ハワイ群島は地球のプレート運動とマグマ噴出のホットスポットとの合作である。主な島々は南から、ハワイ島、マウイ島、ラナイ島、モロカイ島、マウイ島、オアウ島、カウアイ島、それにニイハウ島である。ハワイ島の少し南にある海底火山は現在ホットスポットの位置にあり、盛んに地球のマグマを湧出している。海底のプレートは東北の方向に動いており、はからずもハワイ群島はその方向に分布している。島々の地質的年代も北に位置する島ほど古く、その方向をたどるとミッドウエー島を経由して、途中少し北へ方向が変わるが、何故か日本の歴代天皇の名のついた海底死火山がカムチャッカ半島の方向に続いている。太平洋のど真ん中に地球の穴があり、その表面のプレートの動きが海底死火山や島嶼として記録されているのである。地球の歴史の一面がハワイ群島の地理的分布にみられ、これはプレートのホット・スポット通過時間の長さの反映である。またホット・スポット経過後の時間の長さにより、地質年代的に若い島から古い島へと並んでいる。生物相の多様性も当然この事実が反映しているいずれにも見られるというわけである。

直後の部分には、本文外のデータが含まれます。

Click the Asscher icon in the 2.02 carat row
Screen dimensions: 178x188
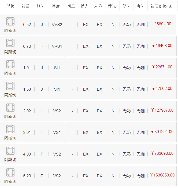coord(10,108)
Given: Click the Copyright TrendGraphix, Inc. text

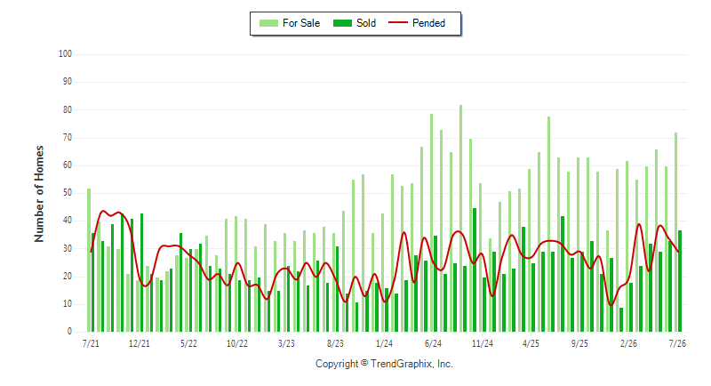Looking at the screenshot, I should pos(384,364).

モートン先生はハワイ大学の学生であったころオアウ島のいくつかの谷で採集した、野生ショウジョウバエの変異に興味をもったのが遺伝学にのめり込む切掛であったのだと言っていた。

 

6.8. ハワイ、はわい、布哇

ハワイ群島 The Hawaiian Islands の呼び名は一番大きい島 The big island によるが、ポリネシア原住民は昔からハワイ・ロアと呼び続けていた。キャプテン・クックが1778年に、これを発見し、サンドウイッチ島と名付けた。この名称がハワイ王朝の末期近く迄用いられていたが、1898年アメリカ合衆国に併呑されてから、原住民が呼び続けていた「ハワイ」が正式な名称となった。当時は布哇県(日系人はこう呼ぶ) The territory of Hawaii であったが、1959年にアメリカ合衆国の第50番目の州となり今日に至っている。したがって、私は州となってから4年を経過したハワイ州に上陸した次第であった。ハワイ群島は大きさの順序で、ハワイ島、マウイ島、オアフ島、カワイ島、モロカイ島、ラナイ島、二イハウ島、それにカホオラウエ島などから成る。

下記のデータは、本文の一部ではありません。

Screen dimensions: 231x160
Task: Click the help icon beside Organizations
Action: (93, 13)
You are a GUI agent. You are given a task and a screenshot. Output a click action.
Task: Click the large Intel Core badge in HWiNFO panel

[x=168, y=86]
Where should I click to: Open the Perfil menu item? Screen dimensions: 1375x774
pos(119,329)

ハワイ原住民はポリネシア族に属するといわれ、その祖先はインドあるいはコーカサスから移動し、マレイ族や東洋人と混血しながら、東太平洋の広い海をカヌーで漕ぎ渡り、ハワイに到達したものと考えられている。すべては口伝で想像をたくましくするストーリーに埋もれている。キャプテン・クックがカワイ島のワアイメアに上陸したときは、ハワイは幾つもの「アリ・ワイ」と呼ぶ酋長達の戦国時代の末期に相当していた。1796年にカメハメハ大王がハワイを完全に征服統合した。空港からホノルルのダウンタウンに入り、キング・ストリートを進むとイオラニ宮殿と向き合った位置にその大王像がある。ハワイの観光客はワイキキへ向かう途中に必ず右手を挙げた大王にお目にかかる筈だ。ハワイ王朝は1893年に第8代のリリオカラニ女王が強制的に退位させられる迄続いた。かの有名な「アロハ・オエ」は女王が退位するとき「ハワイ・ロア」への愛惜の情を込めて歌ったという。政治の実権はアメリカ合衆国にThe territory of Hawaiiとして引継がれた。

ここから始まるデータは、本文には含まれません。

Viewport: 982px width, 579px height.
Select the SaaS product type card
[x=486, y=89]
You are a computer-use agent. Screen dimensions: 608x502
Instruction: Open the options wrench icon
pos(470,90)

ハワイ王朝は日本との関係も深く、第7代のカラカウア王は1874年(明治7年)に日本を訪問しており、明治天皇に御会いしている。その際、日本人移民の渡航の実現、皇婿を王室への懇望、太平洋地域の発展について話し合ったといわれる。第2の話題は実現しなかったが、以後の日本とハワイの関係をみると大変興味深い。

日本人のハワイとの最初の掛かり合いは1258年(日本は鎌倉時代、執権 北条長時)にオアフ島のマカプ−岬(観光地、シーライフパークの近く)に漂着した船に日本人が乗り組んでいたと伝えられている。日本の記録に現れている最初のハワイ到着者は1804年にロシアの軍艦ナデジタ号に便乗して、日本へ戻る途中に立寄った仙台藩の津大夫ら一行4名である(弧愁7参照)。彼等は南米南端のホーン岬を経由する長い船旅ののちハワイに上陸し、そのご長崎に帰着したのだが、私は飛行機とはいえはからずも彼等の後をブラジルからハワイへ、帰国は横浜と辿ったことになる。偶然のことで特別な意味はない。

このころから記録は次第に明らかとなる。その後明治初期までには100名を越える漂着者がいる。中でも異色の人物、中浜万次郎(ハワイ着1841年)は難破後に漂着した鳥島で何年か過ごして後、アメリカの捕鯨船に助けられハワイに上陸している。後に感臨丸に乗船し日本の遣米使節の通訳として活躍している。いわゆる「元年者」153人が1868年(明治元年)にサトウキビ栽培労働者としてホノルルに到着し、これを契機に日本人の移民が始まった(この項は 増補再版 「ハワイ日本人移民史」ハワイ日本人連合協会 代表者 迫田正男、ハワイ報知社、1997年による)。